Was ihr auf dem Bild seht, ist nämlich ein Ausschnitt eines selbstentworfenen Stoffmusters von Ulrike Monschein, die in ihrem Atelier in Wien wunderschöne mit Handmodel bedruckte Stoffe herstellt. Alle Designs sind von der Vielfalt der Blumen und Pflanzen inspiriert und handgezeichnet. Diese Zeichnungen werden auf Druckplatten übertragen, geschnitten und mit selbst gemischten Druckfarben auf altem französischem Leinen, Baumwolle oder Seide gedruckt. Sie ist eine instinktive Künstlerin, mit einem ganz starken Gefühl für Farbe und Form.
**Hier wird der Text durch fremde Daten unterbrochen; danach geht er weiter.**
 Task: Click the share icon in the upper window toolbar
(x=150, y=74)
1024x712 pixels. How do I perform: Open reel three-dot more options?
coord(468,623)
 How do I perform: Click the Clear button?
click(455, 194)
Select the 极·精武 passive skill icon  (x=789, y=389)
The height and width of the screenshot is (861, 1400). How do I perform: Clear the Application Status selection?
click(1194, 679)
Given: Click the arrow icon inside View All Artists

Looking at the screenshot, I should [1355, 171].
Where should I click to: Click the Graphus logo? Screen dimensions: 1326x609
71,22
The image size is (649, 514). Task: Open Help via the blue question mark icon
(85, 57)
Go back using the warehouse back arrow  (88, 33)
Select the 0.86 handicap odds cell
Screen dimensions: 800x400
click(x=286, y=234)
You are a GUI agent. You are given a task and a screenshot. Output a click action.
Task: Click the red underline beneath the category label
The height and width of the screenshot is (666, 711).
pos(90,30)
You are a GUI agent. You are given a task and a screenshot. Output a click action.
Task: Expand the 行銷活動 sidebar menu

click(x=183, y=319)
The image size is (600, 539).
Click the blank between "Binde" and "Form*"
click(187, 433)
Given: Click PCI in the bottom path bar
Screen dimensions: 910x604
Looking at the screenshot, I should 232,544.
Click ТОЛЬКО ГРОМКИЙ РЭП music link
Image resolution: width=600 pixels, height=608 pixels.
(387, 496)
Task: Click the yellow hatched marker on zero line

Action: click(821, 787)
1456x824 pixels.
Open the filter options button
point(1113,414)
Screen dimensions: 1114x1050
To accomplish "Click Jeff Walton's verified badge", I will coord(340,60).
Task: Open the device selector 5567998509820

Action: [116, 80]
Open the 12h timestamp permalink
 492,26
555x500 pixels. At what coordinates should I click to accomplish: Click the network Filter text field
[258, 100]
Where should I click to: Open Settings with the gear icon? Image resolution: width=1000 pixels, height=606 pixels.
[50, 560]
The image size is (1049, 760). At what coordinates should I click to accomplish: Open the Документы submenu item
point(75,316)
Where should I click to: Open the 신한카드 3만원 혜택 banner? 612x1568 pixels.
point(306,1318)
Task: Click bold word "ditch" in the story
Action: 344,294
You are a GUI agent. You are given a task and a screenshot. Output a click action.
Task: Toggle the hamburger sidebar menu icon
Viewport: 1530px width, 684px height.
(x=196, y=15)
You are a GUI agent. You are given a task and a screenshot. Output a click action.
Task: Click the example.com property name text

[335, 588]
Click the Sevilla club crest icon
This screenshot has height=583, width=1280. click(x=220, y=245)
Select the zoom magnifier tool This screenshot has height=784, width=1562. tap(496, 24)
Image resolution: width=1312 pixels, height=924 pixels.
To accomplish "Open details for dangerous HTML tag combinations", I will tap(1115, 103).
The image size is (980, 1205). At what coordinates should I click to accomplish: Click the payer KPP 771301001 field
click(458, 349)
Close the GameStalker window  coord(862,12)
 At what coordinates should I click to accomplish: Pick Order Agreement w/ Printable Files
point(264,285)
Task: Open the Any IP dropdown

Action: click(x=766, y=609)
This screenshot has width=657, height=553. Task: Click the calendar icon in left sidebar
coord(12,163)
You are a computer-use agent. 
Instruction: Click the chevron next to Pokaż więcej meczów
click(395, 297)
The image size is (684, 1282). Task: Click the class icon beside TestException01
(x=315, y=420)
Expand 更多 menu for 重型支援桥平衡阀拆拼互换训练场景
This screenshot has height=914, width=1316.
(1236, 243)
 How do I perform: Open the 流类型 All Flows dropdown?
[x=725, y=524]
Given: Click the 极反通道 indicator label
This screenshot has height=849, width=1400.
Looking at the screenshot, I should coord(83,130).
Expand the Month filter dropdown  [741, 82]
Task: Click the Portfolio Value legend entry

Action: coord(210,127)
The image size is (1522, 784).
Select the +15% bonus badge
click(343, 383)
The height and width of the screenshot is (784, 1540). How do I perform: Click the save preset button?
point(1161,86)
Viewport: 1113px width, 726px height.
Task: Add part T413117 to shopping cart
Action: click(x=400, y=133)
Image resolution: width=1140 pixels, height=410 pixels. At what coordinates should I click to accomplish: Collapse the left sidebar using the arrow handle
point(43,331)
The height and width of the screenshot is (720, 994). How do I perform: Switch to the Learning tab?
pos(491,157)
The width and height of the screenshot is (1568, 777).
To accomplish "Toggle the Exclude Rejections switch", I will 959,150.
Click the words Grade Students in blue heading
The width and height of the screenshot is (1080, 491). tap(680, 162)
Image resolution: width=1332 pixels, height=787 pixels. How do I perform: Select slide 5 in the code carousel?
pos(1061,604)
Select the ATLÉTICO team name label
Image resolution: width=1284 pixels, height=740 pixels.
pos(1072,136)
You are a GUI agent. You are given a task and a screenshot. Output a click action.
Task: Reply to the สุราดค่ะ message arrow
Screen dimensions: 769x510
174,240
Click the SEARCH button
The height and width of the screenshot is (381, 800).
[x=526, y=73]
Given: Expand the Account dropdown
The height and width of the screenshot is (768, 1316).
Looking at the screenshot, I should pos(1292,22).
Hinter ihren Kreationen steckt immer eine Träumerei oder eine Geschichte. Die unvermeidlichen Unvollkommenheiten sind dabei ein erzählerisches Element. Das ist das besondere an ihren handgefertigten Produkten. Da hat jedes Stück eine individuelle Note.Tja - so wie jede Familie, jedes Kind, jede Geschichte Teil eines Musters ist und doch ganz individuell.

 

Ihr könnte die Stoffe von Ulrike Monschein bei ihr bestellen. Näht euch ein Kissen daraus. Oder eine Tischdecke oder ein Stofftier. Und lasst euch immer wieder daran erinnern, wenn ihr glaubt im Alltag zu versinken. Achtsamkeit ist Erkennen des Musters. Einssein mit dem Großen, an dem wir weben. Jede/r zählt. Jederzeit. Und wenn du mal scheiterst an deinen Ansprüchen? Sei ein Vorbild darin, dir zu verzeihen, großzügig und gütig zu dir selbst zu sein. Auch das kann zum Teil des Musters werden. Es sind vielleicht die Punkte? Es wunderschön, wenn in einer Familie ein Klima herrscht, in dem auch Fehler erlaubt sind.